Extracted data entries
- - -

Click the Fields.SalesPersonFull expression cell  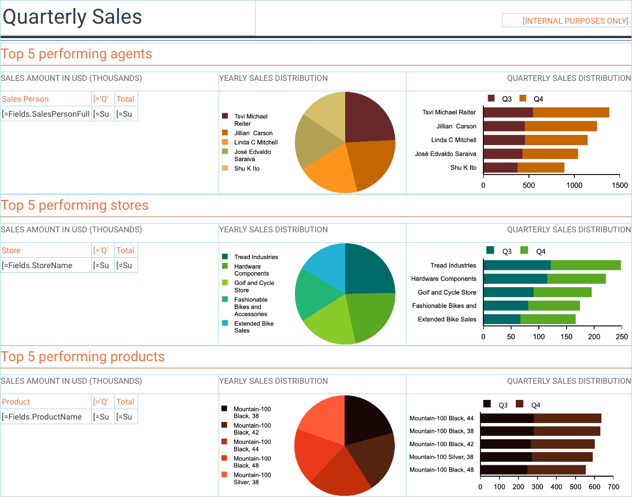(x=46, y=114)
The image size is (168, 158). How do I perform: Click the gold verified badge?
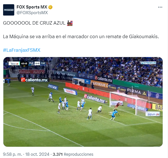click(50, 7)
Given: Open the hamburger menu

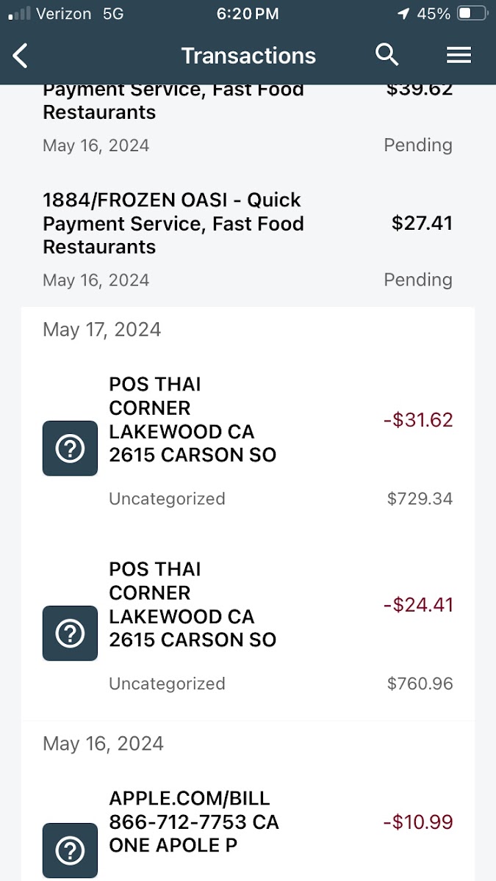Looking at the screenshot, I should 459,55.
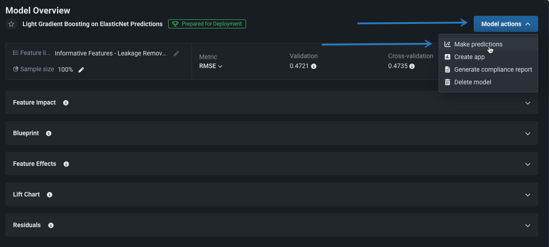Choose Create app menu item

[x=469, y=57]
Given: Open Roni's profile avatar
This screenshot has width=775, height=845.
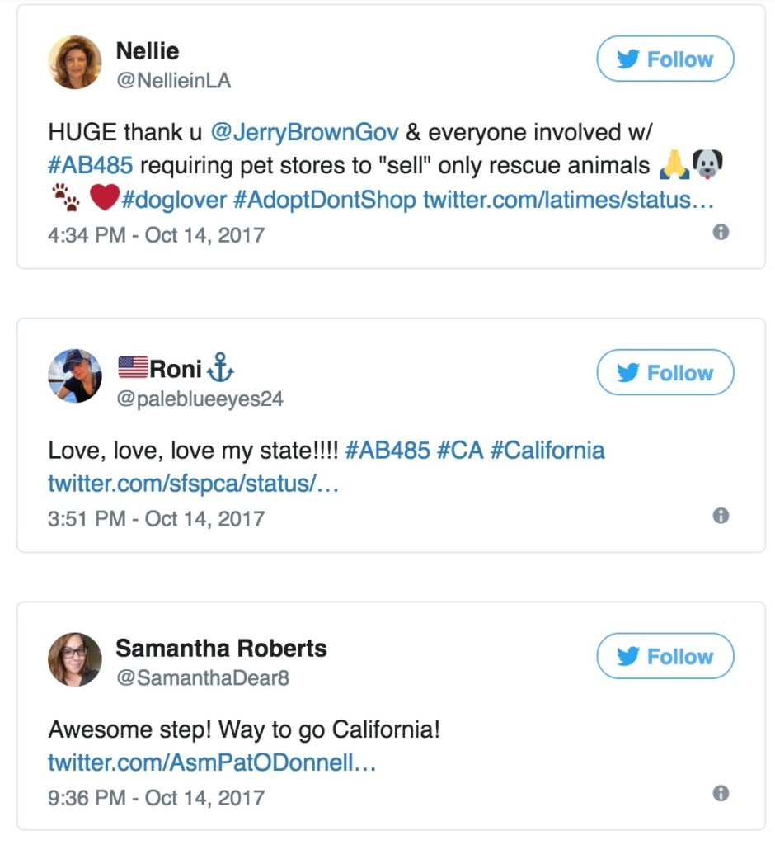Looking at the screenshot, I should [x=75, y=375].
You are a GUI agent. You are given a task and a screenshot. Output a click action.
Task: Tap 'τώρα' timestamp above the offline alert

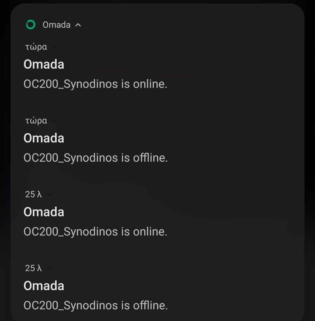(36, 121)
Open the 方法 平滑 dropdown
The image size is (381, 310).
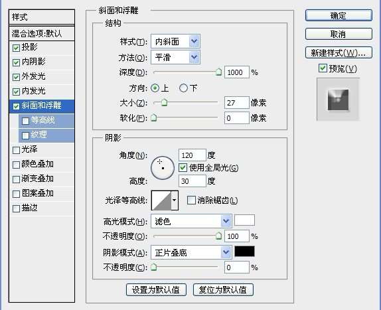[x=175, y=57]
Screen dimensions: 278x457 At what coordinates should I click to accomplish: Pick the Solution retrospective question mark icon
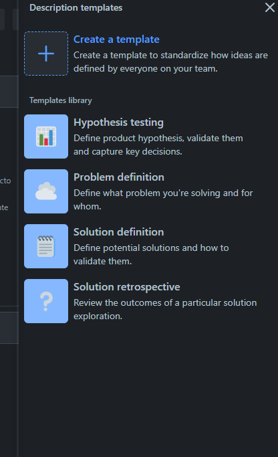tap(46, 301)
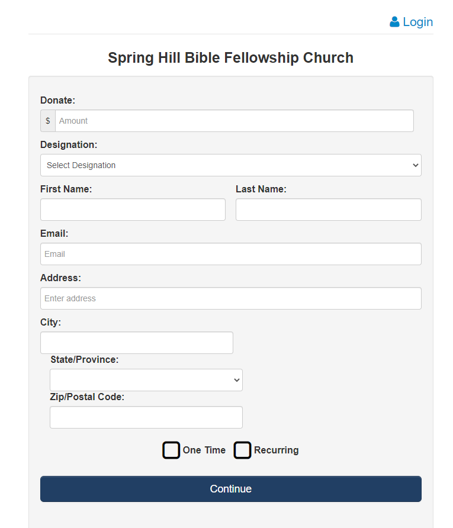Focus the donation Amount field
Viewport: 453px width, 528px height.
(x=234, y=121)
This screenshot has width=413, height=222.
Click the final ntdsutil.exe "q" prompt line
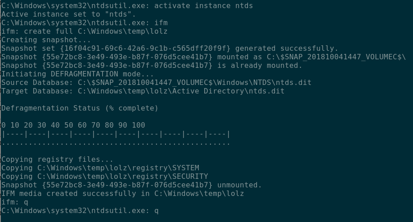pyautogui.click(x=80, y=211)
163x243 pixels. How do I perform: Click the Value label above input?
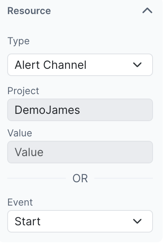[x=20, y=133]
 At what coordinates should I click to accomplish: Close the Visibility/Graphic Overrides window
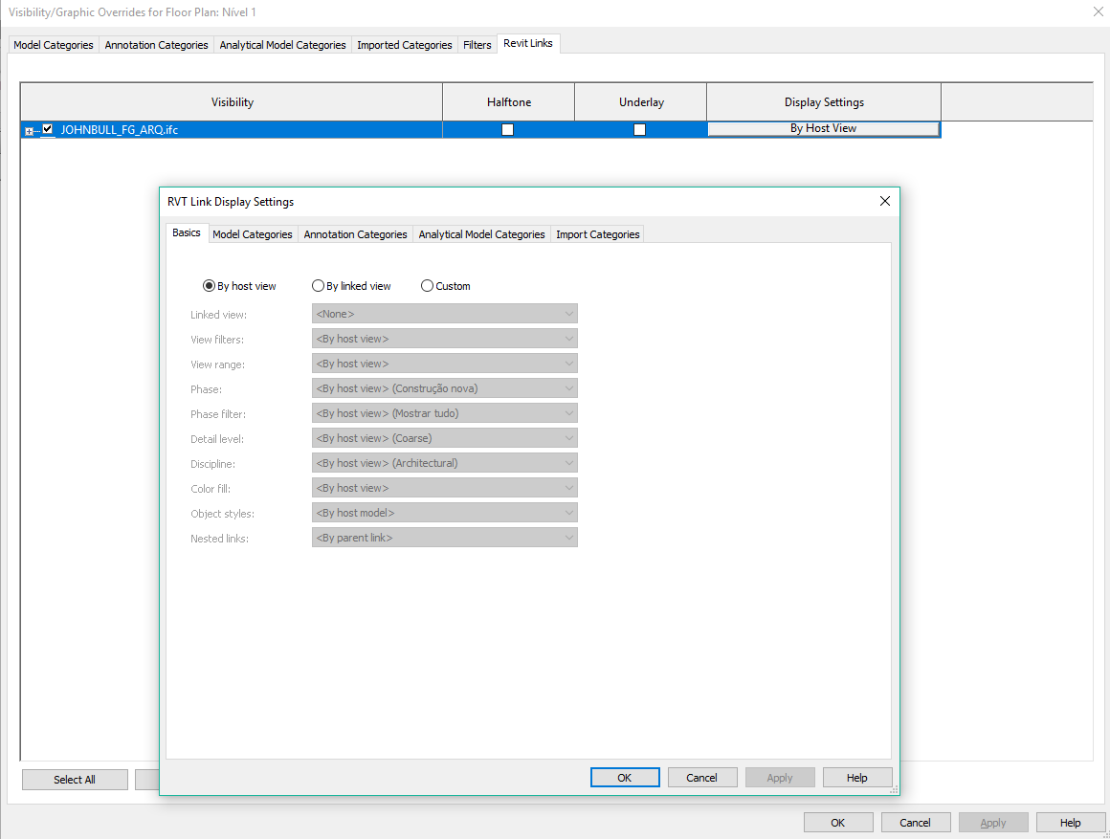[x=1097, y=11]
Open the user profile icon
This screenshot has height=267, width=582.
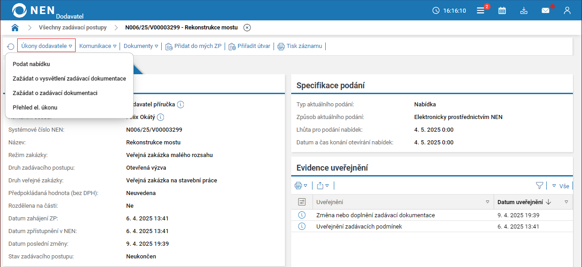pos(567,10)
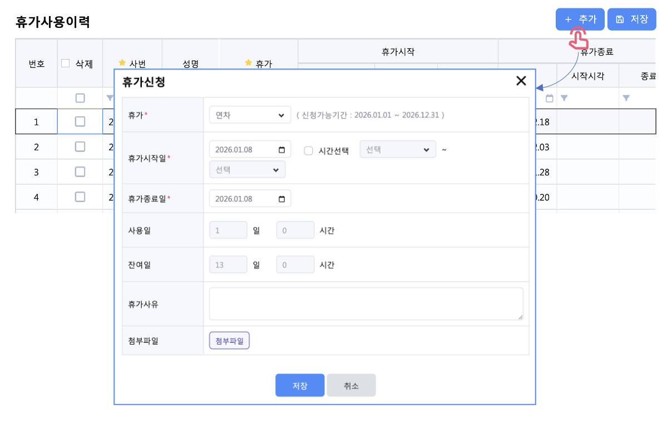
Task: Click the filter icon under 시작시각 column
Action: [564, 98]
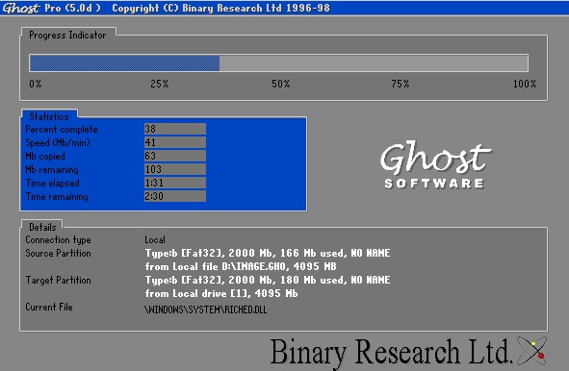Select the Details panel tab
569x371 pixels.
coord(42,227)
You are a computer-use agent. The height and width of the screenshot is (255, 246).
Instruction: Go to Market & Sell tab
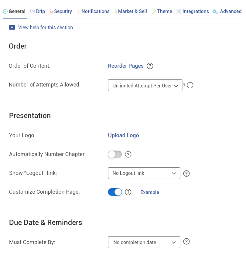pos(131,12)
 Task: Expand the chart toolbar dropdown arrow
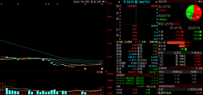click(106, 2)
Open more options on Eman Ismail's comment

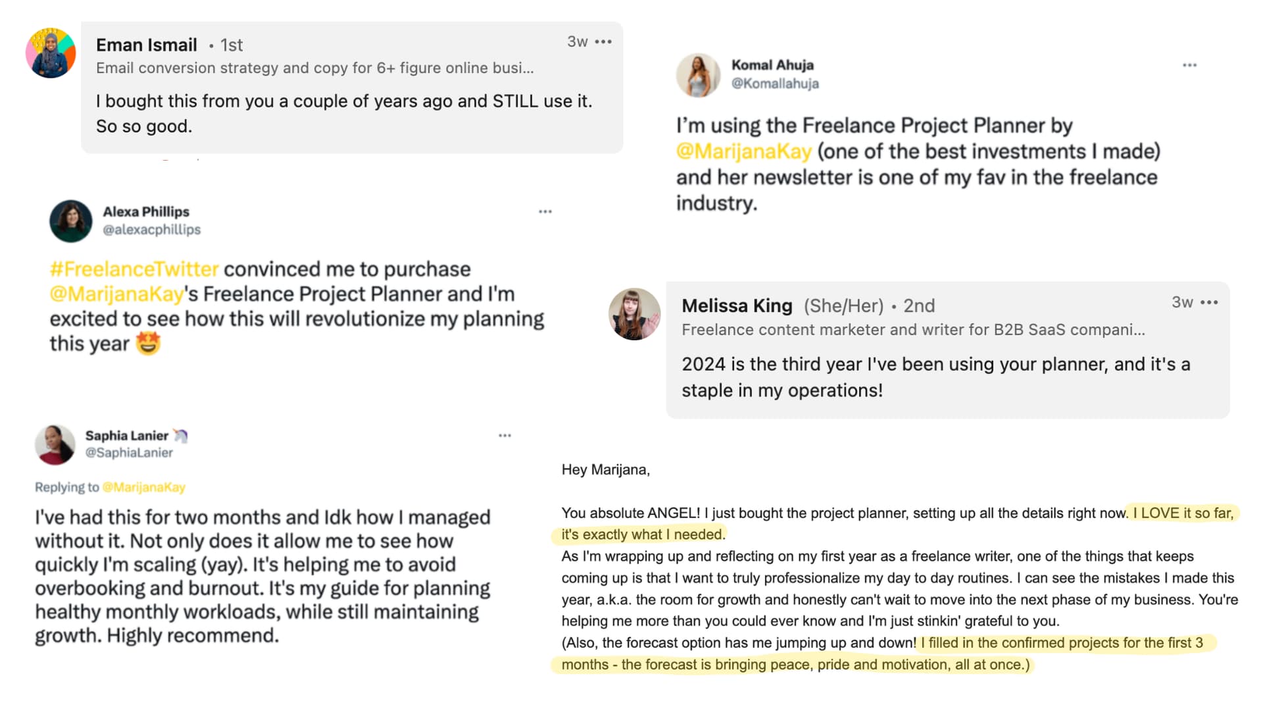tap(603, 41)
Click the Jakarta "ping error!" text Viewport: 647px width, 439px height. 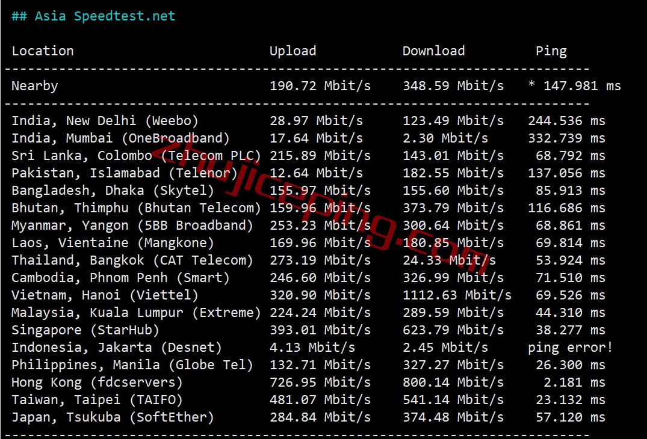570,348
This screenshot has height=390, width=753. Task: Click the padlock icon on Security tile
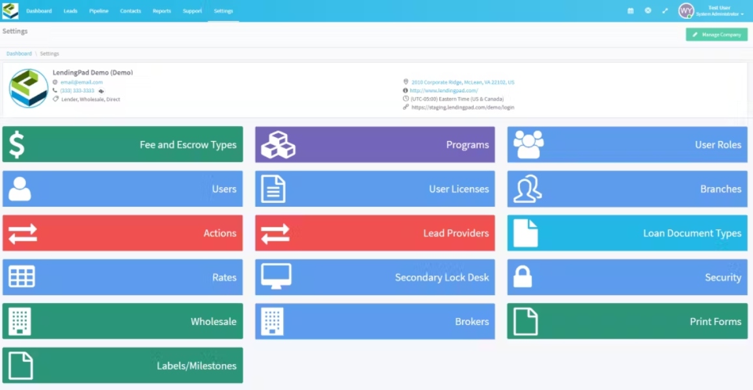click(523, 277)
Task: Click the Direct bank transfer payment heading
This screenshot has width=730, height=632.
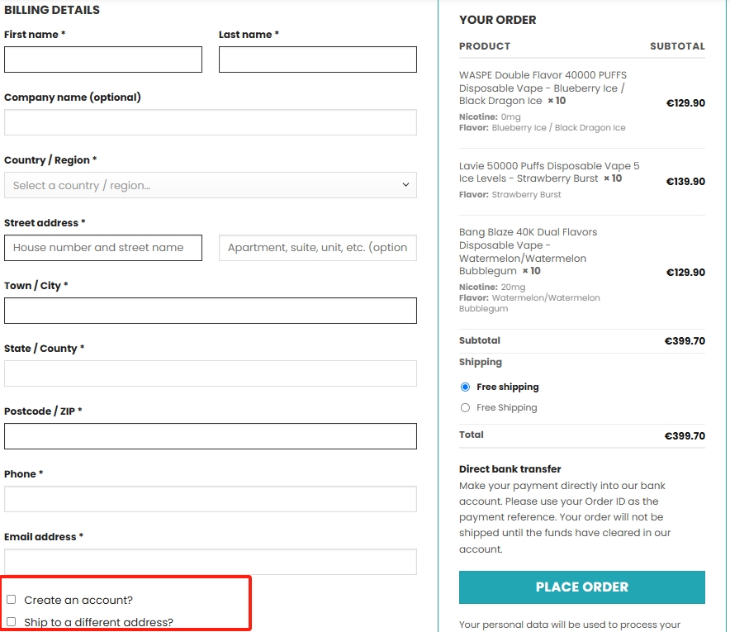Action: (x=510, y=469)
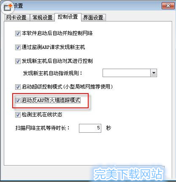Viewport: 176px width, 182px height.
Task: Click the empty 指派规则 combo box field
Action: tap(127, 73)
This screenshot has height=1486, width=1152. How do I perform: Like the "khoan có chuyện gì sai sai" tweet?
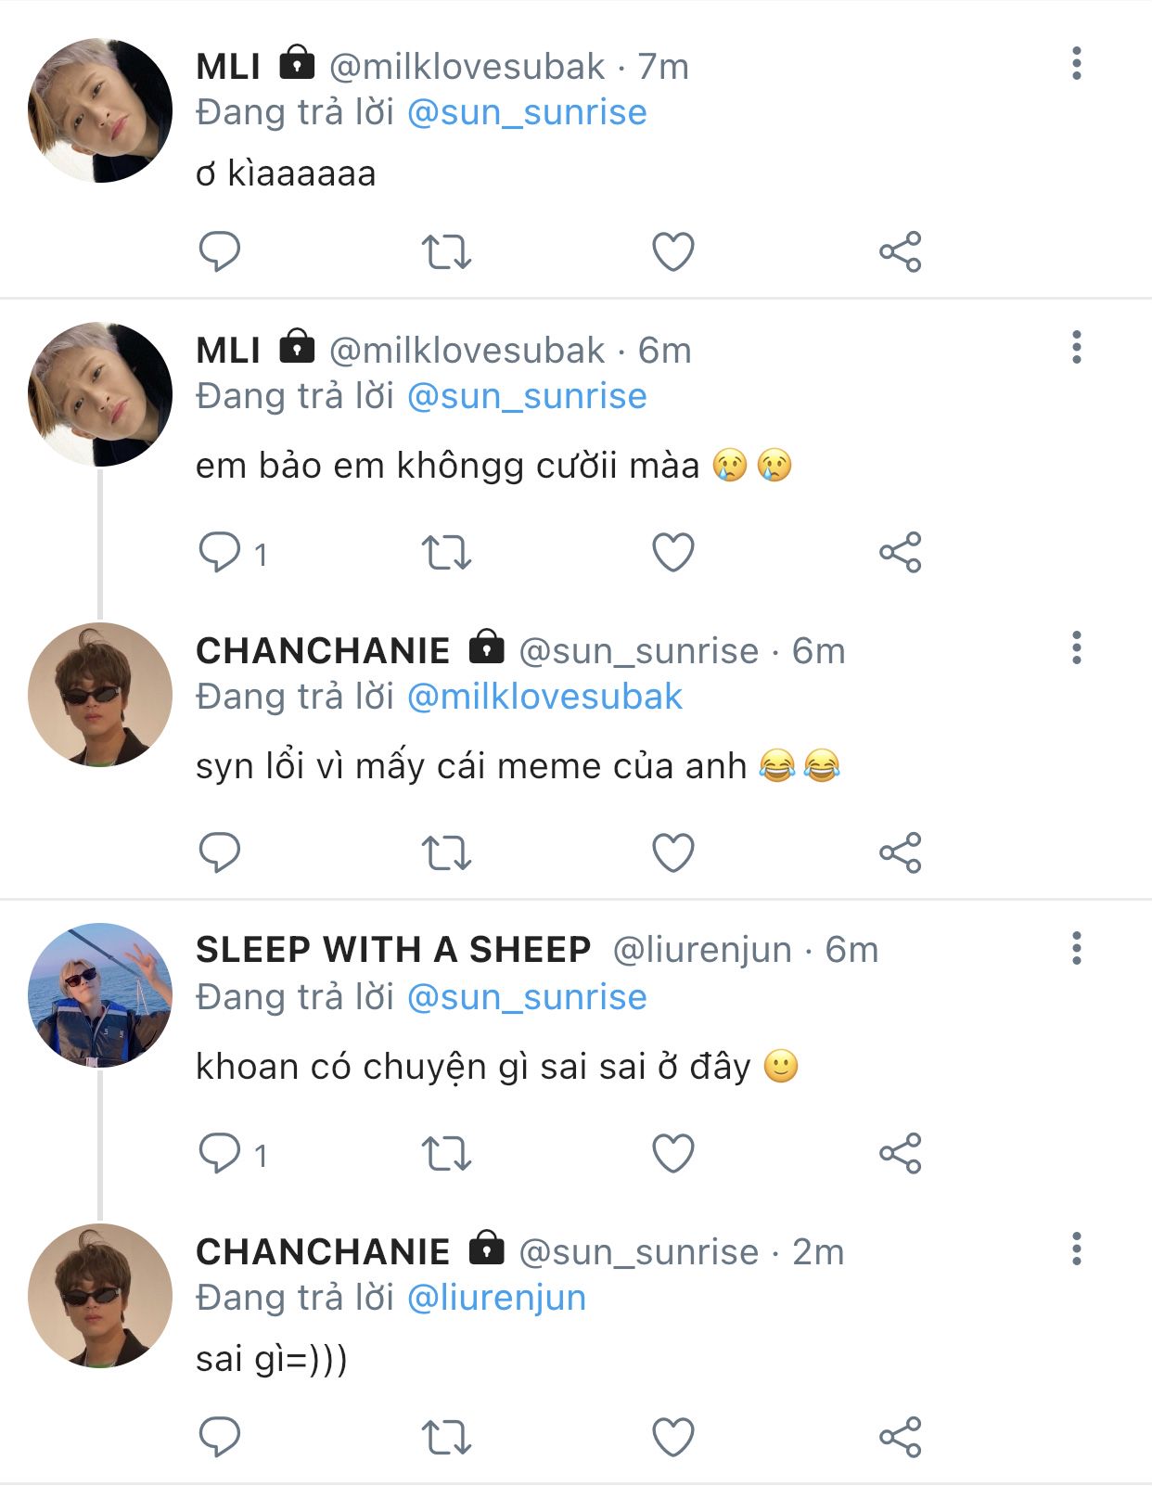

- - -

Task prompt: The answer must be the lines above from the one containing "This screenshot has width=413, height=222." through the one containing "Open the user profile icon", reproduced exactly, with no pictures and nothing else.

Output of the task:
This screenshot has width=413, height=222.
Click the final ntdsutil.exe "q" prompt line
pyautogui.click(x=80, y=211)
163x243 pixels. How do I perform: Click the Value label above input?
[x=20, y=133]
 At what coordinates should I click to accomplish: Close the Visibility/Graphic Overrides window
[x=1097, y=11]
Open the user profile icon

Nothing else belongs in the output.